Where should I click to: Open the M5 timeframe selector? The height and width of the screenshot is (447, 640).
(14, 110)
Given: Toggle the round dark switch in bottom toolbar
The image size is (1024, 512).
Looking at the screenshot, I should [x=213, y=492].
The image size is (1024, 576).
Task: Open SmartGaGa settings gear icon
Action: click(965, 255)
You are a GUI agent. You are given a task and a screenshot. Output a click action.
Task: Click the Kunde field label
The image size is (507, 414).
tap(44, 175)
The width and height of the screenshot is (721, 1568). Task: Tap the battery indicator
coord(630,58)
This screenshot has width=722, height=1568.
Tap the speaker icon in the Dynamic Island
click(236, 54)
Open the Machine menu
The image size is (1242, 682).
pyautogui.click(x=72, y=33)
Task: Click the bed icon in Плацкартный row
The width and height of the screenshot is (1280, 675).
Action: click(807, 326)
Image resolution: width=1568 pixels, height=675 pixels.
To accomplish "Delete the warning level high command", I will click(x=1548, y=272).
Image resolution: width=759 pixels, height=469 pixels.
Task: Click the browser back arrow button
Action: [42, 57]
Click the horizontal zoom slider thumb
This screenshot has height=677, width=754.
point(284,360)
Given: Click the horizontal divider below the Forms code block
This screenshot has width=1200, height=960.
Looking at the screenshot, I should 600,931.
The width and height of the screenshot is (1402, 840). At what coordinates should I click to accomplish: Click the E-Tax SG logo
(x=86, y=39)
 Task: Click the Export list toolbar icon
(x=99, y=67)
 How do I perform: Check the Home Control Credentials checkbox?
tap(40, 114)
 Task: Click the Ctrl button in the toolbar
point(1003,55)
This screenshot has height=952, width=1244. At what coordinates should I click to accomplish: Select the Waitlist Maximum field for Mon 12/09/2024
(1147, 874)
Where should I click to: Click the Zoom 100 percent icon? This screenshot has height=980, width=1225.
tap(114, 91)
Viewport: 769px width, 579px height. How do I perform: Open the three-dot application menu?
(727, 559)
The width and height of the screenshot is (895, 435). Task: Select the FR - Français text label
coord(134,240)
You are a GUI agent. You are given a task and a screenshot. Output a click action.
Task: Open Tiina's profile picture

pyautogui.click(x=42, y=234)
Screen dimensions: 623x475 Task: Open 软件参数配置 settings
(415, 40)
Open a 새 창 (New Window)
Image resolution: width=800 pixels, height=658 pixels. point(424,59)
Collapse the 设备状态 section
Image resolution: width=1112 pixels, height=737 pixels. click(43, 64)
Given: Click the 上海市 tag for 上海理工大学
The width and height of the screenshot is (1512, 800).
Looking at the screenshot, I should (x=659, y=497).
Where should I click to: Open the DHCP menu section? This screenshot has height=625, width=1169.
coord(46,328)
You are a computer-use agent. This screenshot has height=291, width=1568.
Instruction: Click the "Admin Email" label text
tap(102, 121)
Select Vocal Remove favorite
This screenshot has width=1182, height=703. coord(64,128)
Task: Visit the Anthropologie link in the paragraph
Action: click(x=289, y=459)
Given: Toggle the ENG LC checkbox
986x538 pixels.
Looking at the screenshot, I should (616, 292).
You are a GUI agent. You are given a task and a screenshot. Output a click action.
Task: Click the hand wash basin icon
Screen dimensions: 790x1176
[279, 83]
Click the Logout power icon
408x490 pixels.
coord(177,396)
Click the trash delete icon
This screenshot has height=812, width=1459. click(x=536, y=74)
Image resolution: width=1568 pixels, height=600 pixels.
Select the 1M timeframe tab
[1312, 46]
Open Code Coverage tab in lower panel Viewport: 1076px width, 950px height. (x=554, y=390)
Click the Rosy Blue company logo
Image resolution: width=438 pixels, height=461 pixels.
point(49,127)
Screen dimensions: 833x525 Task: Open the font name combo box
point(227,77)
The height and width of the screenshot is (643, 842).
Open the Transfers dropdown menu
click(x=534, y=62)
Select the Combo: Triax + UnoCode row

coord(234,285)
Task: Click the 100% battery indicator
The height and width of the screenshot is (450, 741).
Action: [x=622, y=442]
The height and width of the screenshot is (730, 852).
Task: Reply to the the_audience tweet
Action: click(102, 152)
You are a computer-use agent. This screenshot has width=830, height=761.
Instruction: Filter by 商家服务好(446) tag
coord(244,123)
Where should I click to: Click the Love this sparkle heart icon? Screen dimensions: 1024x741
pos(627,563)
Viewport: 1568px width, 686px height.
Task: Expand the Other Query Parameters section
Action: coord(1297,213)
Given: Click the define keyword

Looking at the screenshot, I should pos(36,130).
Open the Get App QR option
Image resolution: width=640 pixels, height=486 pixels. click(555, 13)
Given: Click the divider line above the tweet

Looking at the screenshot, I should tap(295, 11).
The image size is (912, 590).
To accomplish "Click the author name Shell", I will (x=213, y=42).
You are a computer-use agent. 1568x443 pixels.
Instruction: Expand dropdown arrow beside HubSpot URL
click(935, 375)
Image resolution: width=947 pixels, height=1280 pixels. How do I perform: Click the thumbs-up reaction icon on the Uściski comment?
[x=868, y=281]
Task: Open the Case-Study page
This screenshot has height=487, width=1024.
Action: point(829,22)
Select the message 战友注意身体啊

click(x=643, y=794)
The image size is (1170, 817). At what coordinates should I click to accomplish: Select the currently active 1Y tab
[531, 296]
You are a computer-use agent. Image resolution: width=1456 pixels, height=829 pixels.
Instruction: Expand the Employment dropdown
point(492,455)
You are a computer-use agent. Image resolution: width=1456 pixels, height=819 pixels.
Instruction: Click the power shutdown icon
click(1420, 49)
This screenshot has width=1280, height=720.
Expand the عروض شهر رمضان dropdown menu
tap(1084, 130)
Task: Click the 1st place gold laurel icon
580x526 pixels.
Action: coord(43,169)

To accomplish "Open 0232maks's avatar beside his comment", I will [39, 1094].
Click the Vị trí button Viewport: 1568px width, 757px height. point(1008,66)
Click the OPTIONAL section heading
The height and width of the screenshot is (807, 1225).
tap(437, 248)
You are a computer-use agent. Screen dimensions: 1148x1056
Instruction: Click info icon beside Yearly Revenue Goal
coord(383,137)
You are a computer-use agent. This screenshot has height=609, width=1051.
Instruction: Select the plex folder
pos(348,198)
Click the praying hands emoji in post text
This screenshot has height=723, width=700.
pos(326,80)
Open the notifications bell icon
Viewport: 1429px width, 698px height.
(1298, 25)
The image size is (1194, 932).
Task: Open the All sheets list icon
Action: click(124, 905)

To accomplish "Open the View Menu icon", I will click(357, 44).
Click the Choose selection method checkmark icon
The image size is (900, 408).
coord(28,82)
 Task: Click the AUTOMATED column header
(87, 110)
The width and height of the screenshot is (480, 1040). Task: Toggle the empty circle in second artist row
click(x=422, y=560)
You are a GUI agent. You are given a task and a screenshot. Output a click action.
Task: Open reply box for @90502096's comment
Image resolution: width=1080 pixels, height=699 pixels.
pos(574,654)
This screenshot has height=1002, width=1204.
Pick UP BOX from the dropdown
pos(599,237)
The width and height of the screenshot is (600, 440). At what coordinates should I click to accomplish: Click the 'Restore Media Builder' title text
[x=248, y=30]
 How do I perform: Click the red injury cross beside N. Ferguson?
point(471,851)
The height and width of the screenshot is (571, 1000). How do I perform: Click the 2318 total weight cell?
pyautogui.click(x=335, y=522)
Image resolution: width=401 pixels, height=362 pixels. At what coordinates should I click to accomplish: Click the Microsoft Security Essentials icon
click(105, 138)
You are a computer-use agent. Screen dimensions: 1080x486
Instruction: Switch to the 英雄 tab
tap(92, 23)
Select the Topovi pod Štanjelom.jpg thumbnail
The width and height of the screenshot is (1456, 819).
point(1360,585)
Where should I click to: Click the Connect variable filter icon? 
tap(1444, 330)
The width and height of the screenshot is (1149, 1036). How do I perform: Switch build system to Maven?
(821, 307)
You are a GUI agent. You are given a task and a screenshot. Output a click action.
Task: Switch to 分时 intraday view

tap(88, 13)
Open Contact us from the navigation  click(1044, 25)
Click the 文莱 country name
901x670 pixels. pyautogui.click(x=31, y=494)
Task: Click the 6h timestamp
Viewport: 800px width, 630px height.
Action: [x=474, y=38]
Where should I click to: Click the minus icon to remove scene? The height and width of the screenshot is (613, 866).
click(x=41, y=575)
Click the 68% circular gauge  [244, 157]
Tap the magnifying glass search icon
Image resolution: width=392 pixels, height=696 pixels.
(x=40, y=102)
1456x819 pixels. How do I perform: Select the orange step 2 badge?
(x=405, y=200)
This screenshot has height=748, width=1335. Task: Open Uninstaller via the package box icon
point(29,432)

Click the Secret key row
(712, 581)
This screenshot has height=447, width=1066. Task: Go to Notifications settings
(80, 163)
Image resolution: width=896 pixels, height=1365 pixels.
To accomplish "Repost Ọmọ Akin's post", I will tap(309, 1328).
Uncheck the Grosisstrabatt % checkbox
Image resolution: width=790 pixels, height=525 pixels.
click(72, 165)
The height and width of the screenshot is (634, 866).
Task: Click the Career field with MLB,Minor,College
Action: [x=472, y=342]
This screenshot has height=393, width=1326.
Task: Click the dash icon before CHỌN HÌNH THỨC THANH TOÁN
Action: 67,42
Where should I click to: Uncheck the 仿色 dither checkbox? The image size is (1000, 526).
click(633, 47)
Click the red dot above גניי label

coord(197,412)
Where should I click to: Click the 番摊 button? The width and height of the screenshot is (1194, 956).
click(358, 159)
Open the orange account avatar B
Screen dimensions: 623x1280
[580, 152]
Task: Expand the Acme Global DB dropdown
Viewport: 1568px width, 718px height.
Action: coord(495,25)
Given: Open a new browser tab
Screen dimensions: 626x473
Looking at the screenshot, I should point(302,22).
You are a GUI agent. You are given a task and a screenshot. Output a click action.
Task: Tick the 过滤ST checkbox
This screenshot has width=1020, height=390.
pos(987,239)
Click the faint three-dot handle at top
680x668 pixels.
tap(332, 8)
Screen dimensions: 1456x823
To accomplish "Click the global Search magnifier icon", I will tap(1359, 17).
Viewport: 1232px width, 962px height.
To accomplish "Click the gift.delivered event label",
====
#### Problem to solve
Copy out the data above word for word, starting at its first line and ending with the line that contains "Given: Toggle the round".

#### Task output
Where should I click to: Open the M5 timeframe selector? The height and width of the screenshot is (447, 640).
(14, 110)
Given: Toggle the round dark switch in bottom toolbar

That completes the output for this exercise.